Die Woche fing nicht so toll an. Montags ab fünf Uhr früh blitze und donnerte es gewaltig. Der Regen fing erst an, als ich bei den Pferden im Offenstall war. Plötzlich ein greller Blitz ganz in der Nähe, ein großer Knall danach und ich stand im Stall im dunkeln. Die Pferde fast panisch in den Paddock gerannt. Nichts passiert, außer Strom weg. Zum Glück. Björt weigerte sich dann zwar in den Stall zurück zu kommen, doch Svandis fraß bereits kurze Zeit später wieder ihr Heu.

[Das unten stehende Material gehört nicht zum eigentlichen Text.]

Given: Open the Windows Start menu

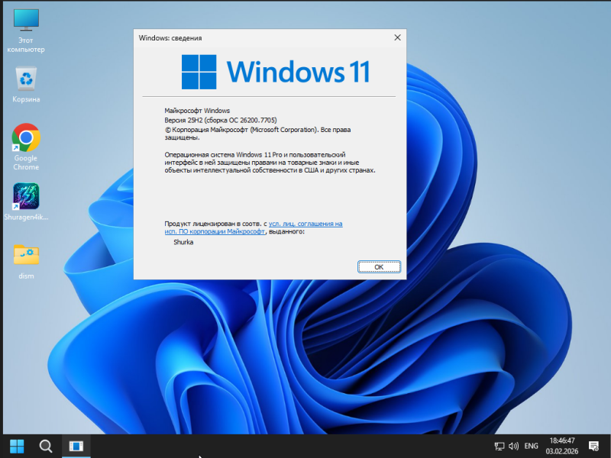Looking at the screenshot, I should [x=16, y=446].
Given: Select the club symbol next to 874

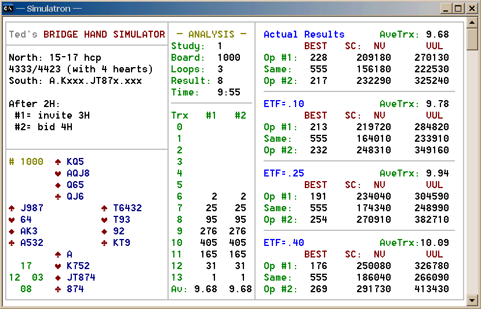Looking at the screenshot, I should [x=58, y=289].
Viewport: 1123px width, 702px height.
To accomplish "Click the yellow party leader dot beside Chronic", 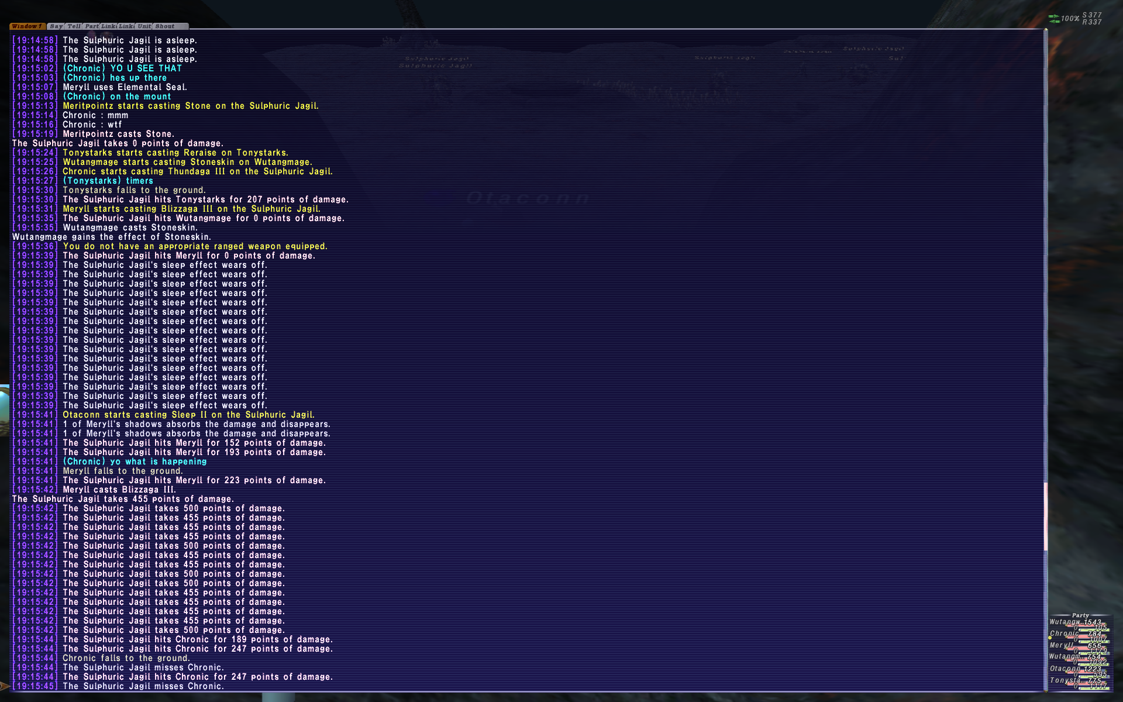I will 1050,638.
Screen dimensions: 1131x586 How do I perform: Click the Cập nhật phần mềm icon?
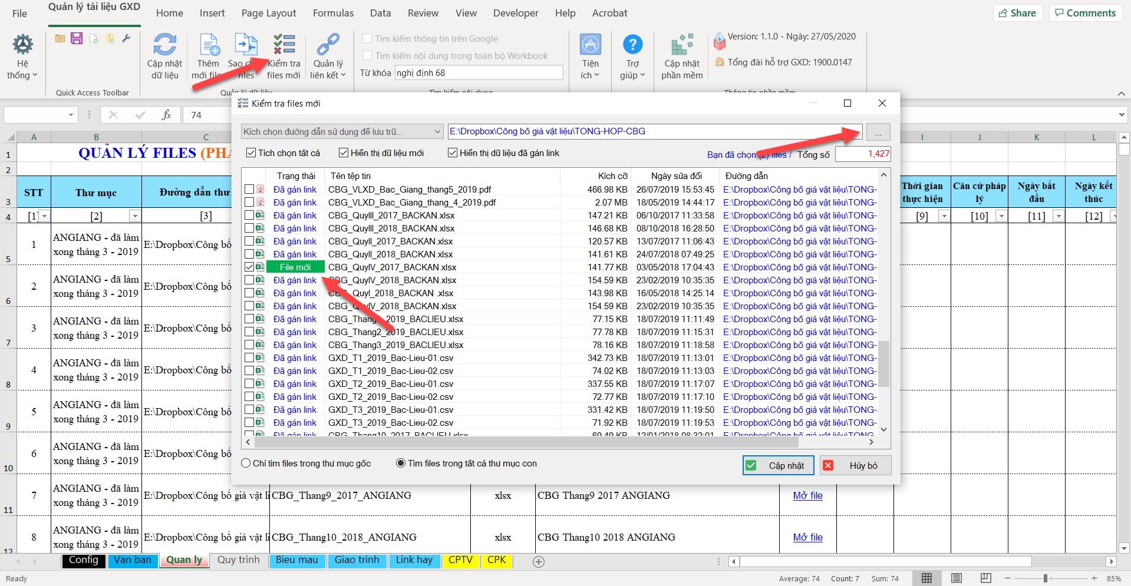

Der Blitz hat auch unser Festnetz-Telefon lahmgelegt. 2 Tage lang nicht zu erreichen, bis das Ersatzteil da war.
Dienstag bin ich mit Björt um den Stoppelacker oben auf der Wölpke geritten (im Schritt einmal drumherum dauert 10 Minuten) Björt wußte erst nicht so recht ob sie wirklich sollte. Natürlich den halben Acker im Schritt um erstmal etwas Betriebstemperatur zu bekommen. Aber dann … Dieses kleine Pony ist sicher ein Rennpferd gewesen im vorherigen Leben. Die 2te Ackerrunde bestand aus genialem schnellen Tölt und tieffliegendem Galopp.
Svandis wurden nur die Füße sauber gemacht und desinfiziert.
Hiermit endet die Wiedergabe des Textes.